▸ Excerpt
————

There were banks of cameras, security details, a sold-out stadium; reporters, flown in from all over the country, roaming the stands, looking for African Americans and/or racists; lines of autograph seekers who had waited for hours; a standing ovation led by the third-richest man in the United States and joined by the very richest, with John McEnroe separating them for good measure. And there was visible emotion on Serena Williams’s face.
No one called the event just what it was: a women’s second-round tennis match at the BNP Paribas Open. It would have seemed odd, even a little offensive. Instead, even before that Friday night, it was presented as a moral victory, an inspiration, the conclusion to a narrative of growth and progress. If you follow tennis at all, you probably have some sense of the arc of the story. At the 2001 Indian Wells final, after Venus Williams pulled out of a semifinal match against Serena because of tendinitis in her knee, Serena, Venus, and their father, Richard, were booed by the overwhelmingly white, wealthy Indian Wells crowd. There were rumors that the semifinal match had been fixed by Richard; there were hecklers and a racially charged atmosphere. The stadium reverberated with a wild, hateful, unrelenting sound.
For 13 years, both sisters boycotted the event — until this February, when Serena announced she was coming back. “I play for the love of the game,” Serena wrote in Time. “And it is with that love in mind, and a new understanding of the true meaning of forgiveness, that I will proudly return to Indian Wells in 2015.”

————

▸ Provided data
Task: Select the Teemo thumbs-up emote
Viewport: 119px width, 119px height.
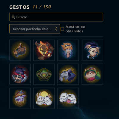Action: click(x=92, y=74)
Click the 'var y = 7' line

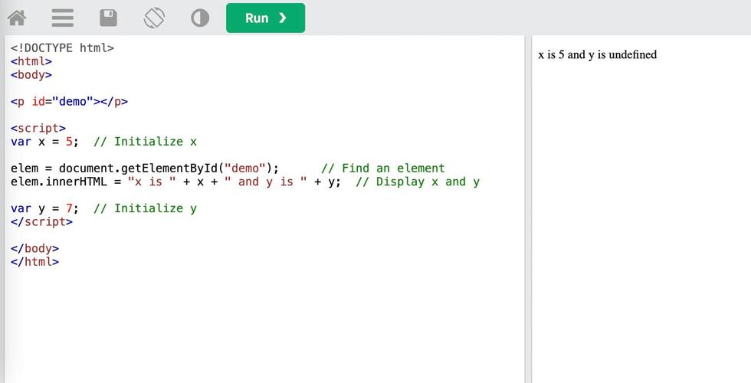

————

▸ Objectives
1. From the Indian Wells passage, pull out the stretch from "There were banks" through "Serena Williams’s face.", word for word.
2. List every person the Indian Wells passage mentions by name.
3. Carry on the Indian Wells passage, picking up after its last sentence.
The material stands apart from the Indian Wells passage.

▸ Answers to the problems
1.
There were banks of cameras, security details, a sold-out stadium; reporters, flown in from all over the country, roaming the stands, looking for African Americans and/or racists; lines of autograph seekers who had waited for hours; a standing ovation led by the third-richest man in the United States and joined by the very richest, with John McEnroe separating them for good measure. And there was visible emotion on Serena Williams’s face.

2.
Serena Williams
John McEnroe
Venus Williams
Richard

3.
At a special pre-tournament press conference, Williams sat in front of a room packed with journalists. She was coiffed and practiced, generous and poised, flashing a wide, ready smile. “Years ago you always followed Venus. You’ve taken a lead role. Talk a little about that, how important that is in your life to learn how to forgive and move on,” a reporter prompted her. “You said that you learned more about the meaning of forgiveness. Can you reflect on that?” asked another. Nelson Mandela’s name was invoked. The reporters were following Serena’s lead, of course, and she responded to them with eloquence and grace. It was a good day for tennis, people said; tennis was beside the point.
But during that match, on Friday, March 13, something strange happened. Williams, facing Monica Niculescu, ranked 70th, started by spinning in slow serves. She was broken in the first game and lost five of the first six points. She struggled to react to Niculescu’s unorthodox forehand, a kind of scything slice, and found herself unable to get into a rhythm. At times, she looked like she might cry — not with pride or joy but frustration or fear. It seemed as if she was wrestling not only with Niculescu’s weird game, and not only with the hypercharged emotions of the night, but also with something I hadn’t taken into account: winning.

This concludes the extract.